Paulson misses out for once
You can't get them all right. Paulson & Co, the hedge fund run by the US billionaire John Paulson, closed out most of its short position on Barclays on Tuesday, a couple of days into the decline in the bank's share price. That gamble looked a tad premature last night, with Barclays sliding another 5 per cent on the day. Doubly annoying is the fact that this is a longstanding position which was £220m more valuable in January, according to some estimates.
Please try to keep up in White City
People say the publicly funded BBC is over-resourced, with its ever-expanding online division coming in for particularly heavy criticism. But they must be short of staff down in the online business unit. How else to explain the site's decision to lead for most of yesterday with a story about the pound's rise against the dollar? It looked a little daft since the BBC's own data feed showed that after an hour or so of gains first thing, sterling went into freefall for the rest of the day.

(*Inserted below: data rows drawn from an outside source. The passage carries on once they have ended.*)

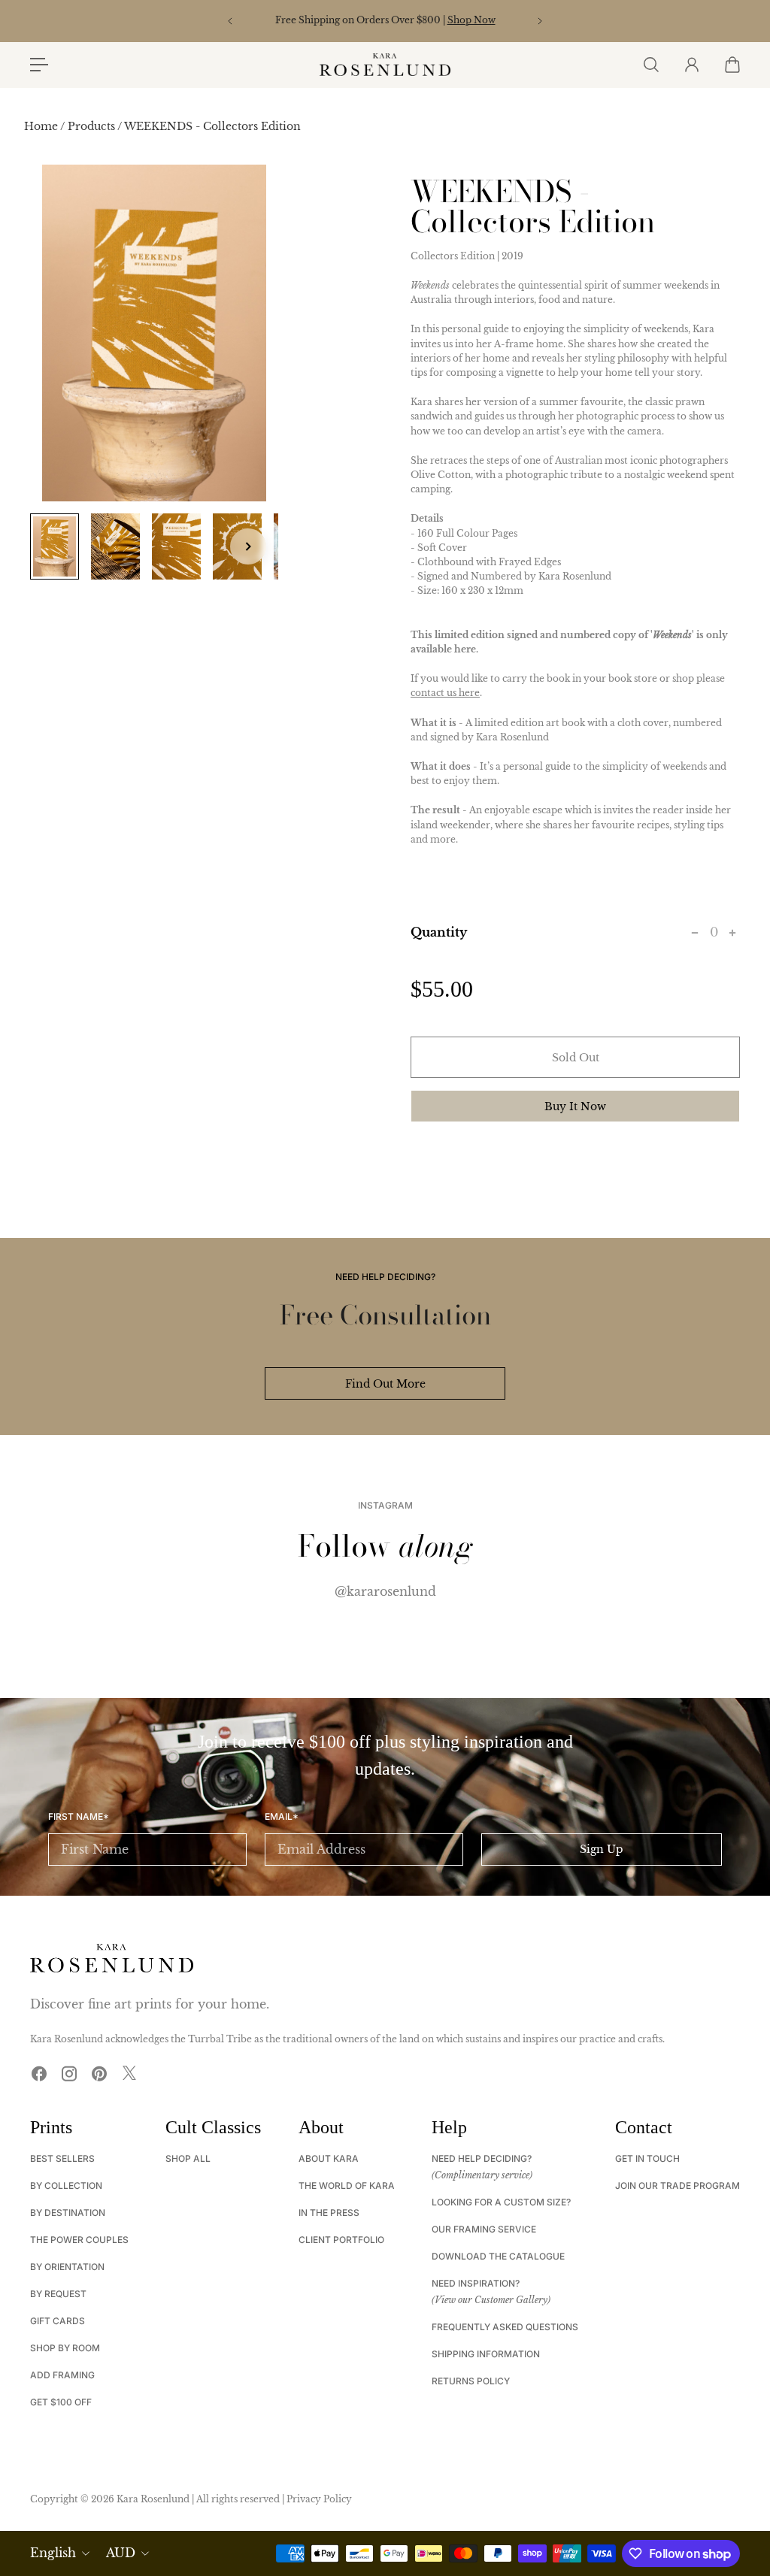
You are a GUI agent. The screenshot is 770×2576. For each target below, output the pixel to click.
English (53, 2552)
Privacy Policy (319, 2499)
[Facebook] (39, 2073)
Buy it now (575, 1106)
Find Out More (385, 1384)
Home (42, 126)
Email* (282, 1816)
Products (92, 126)
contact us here (445, 692)
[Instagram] (69, 2073)
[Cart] (731, 64)
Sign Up (601, 1849)
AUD (120, 2552)
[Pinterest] (99, 2073)
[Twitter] (129, 2073)
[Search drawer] (650, 64)
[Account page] (691, 64)
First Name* (78, 1816)
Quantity (439, 932)
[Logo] (385, 64)
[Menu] (39, 64)
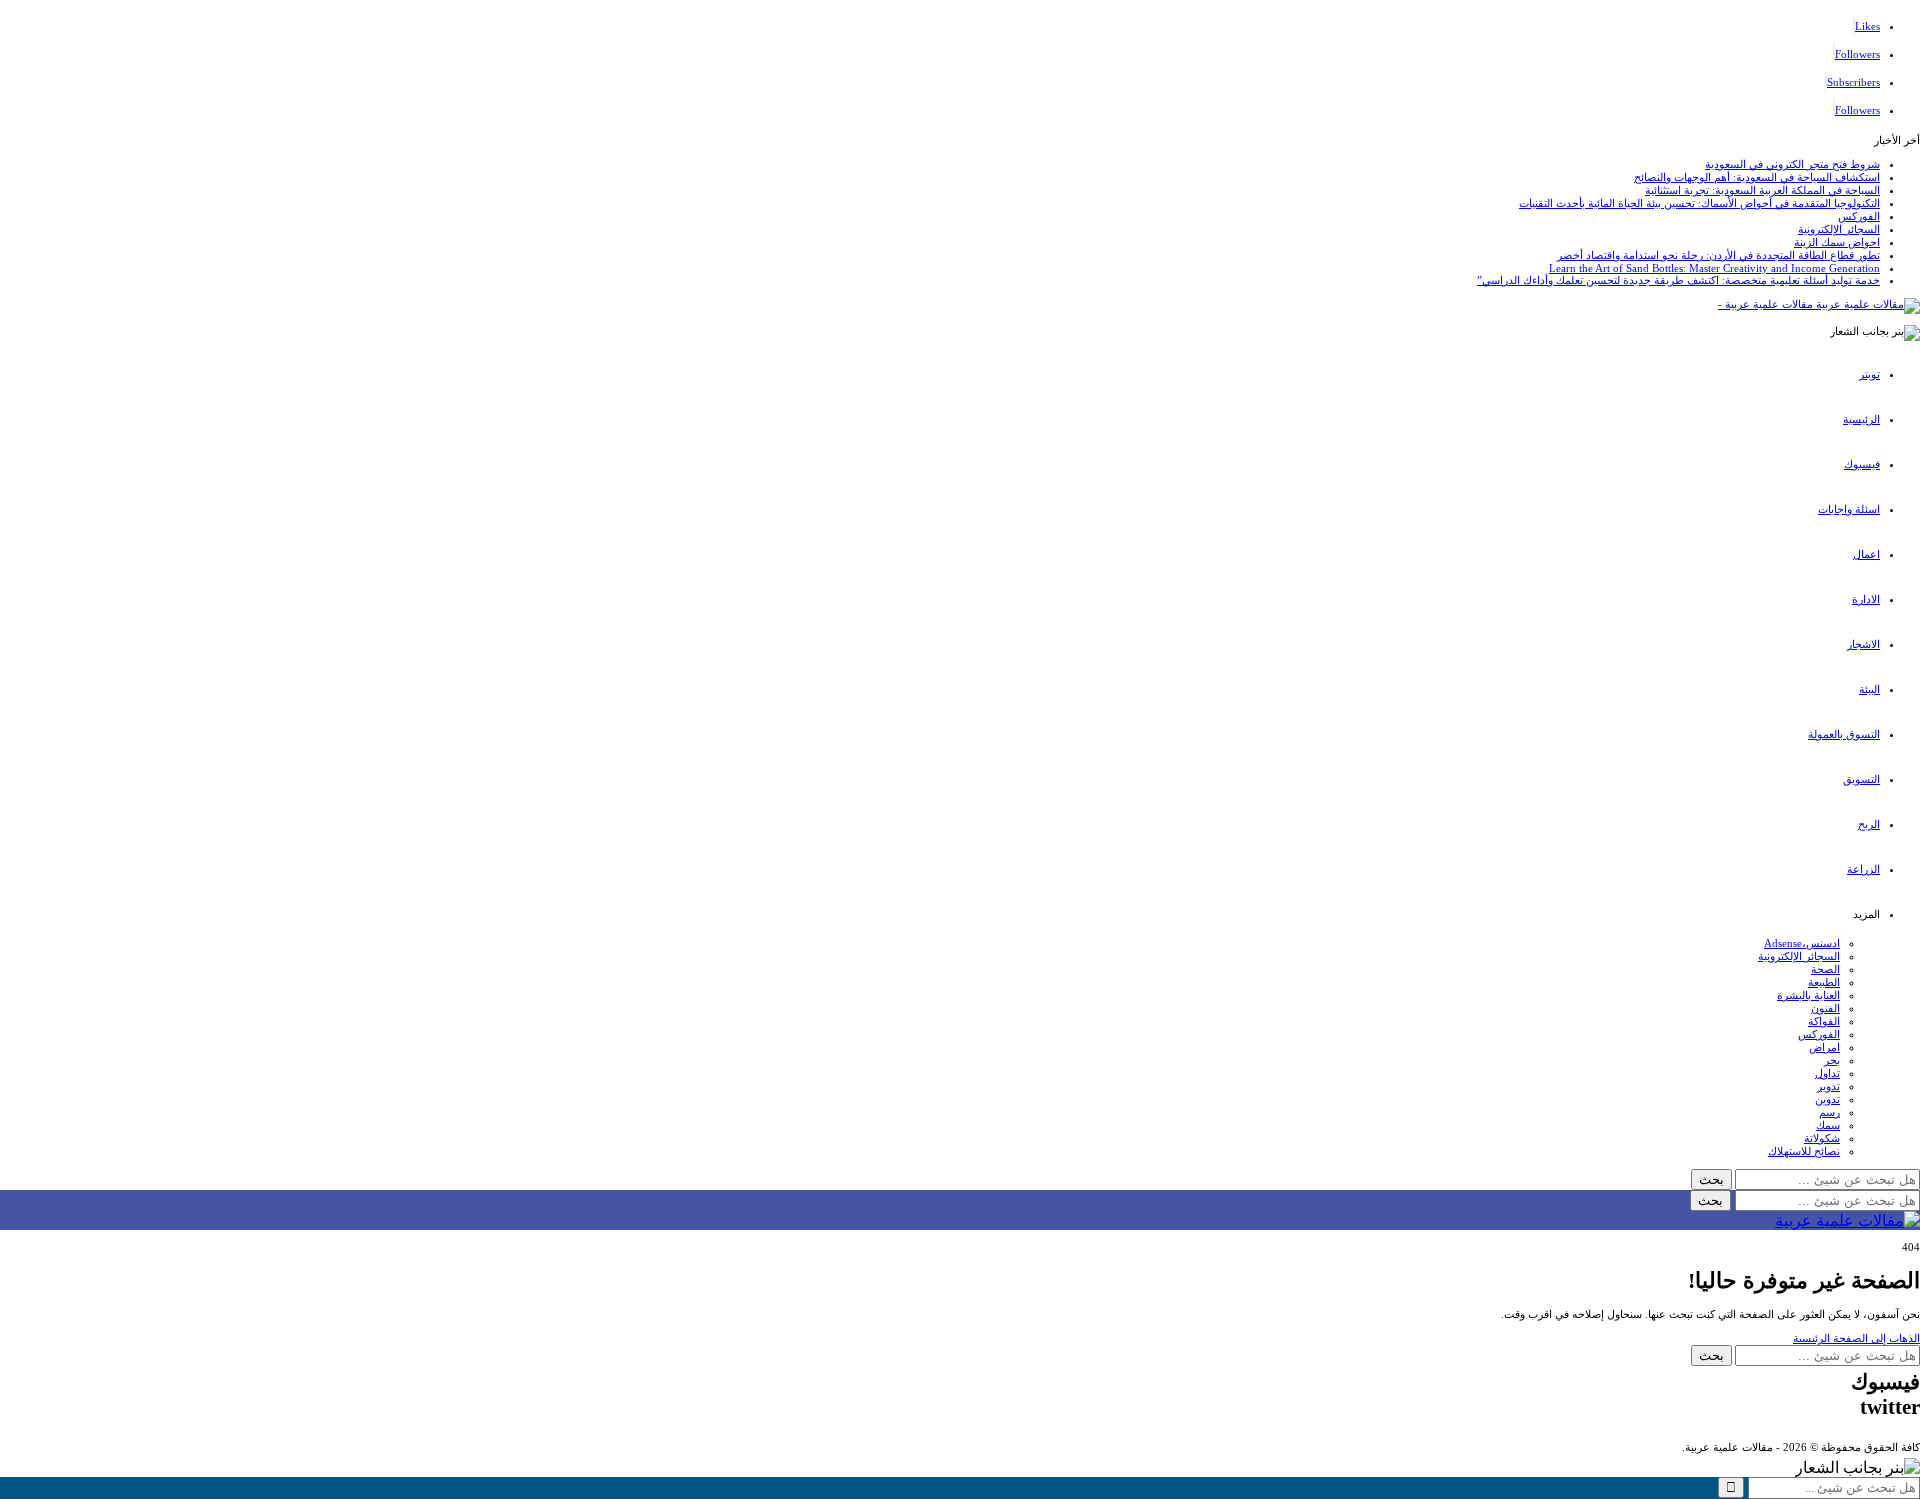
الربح (1869, 824)
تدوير (1828, 1086)
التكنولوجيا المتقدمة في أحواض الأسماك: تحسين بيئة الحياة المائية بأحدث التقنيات (1699, 203)
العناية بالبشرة (1808, 995)
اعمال (1866, 554)
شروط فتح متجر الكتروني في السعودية (1792, 164)
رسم (1829, 1112)
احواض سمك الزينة (1837, 242)
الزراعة (1863, 869)
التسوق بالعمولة (1844, 734)
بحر (1832, 1060)
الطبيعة (1824, 982)
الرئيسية (1861, 419)
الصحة (1825, 969)
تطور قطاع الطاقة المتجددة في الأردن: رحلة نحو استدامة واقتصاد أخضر (1718, 255)
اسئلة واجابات (1849, 509)
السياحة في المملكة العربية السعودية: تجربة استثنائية (1762, 190)
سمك (1828, 1125)
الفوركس (1859, 216)
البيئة (1869, 689)
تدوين (1827, 1099)
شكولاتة (1822, 1138)
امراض (1824, 1047)
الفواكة (1824, 1021)
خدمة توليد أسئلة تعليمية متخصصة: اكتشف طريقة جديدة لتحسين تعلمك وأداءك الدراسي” (1678, 280)
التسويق (1861, 779)
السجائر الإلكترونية (1839, 229)
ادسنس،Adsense (1802, 943)
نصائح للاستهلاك (1804, 1151)
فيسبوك (1862, 464)
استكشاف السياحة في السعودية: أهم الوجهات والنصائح (1757, 177)
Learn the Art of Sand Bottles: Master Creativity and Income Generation (1714, 268)
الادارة (1866, 599)
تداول (1827, 1073)
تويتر (1869, 374)
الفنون (1825, 1008)
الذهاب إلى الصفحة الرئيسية (1856, 1338)
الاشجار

BT's speedy response to broadband criticism
Good timing from BT, which yesterday unveiled a big increase in the speed of its broadband service for many residential and business customers. The announcement came less than 24 hours after stories surfaced complaining about the way some of BT's broadband customers see their access speed slowed right down during busy periods. A case of from zero to hero.
T he elections that don't matter to voters
Another vote of no-confidence in Brussels, this time from Britain's small business owners. As the country goes to the polls in the European elections, a survey from Cranfield School of Management warns that four-fifths of small business owners think the results will make little or no difference to their firms.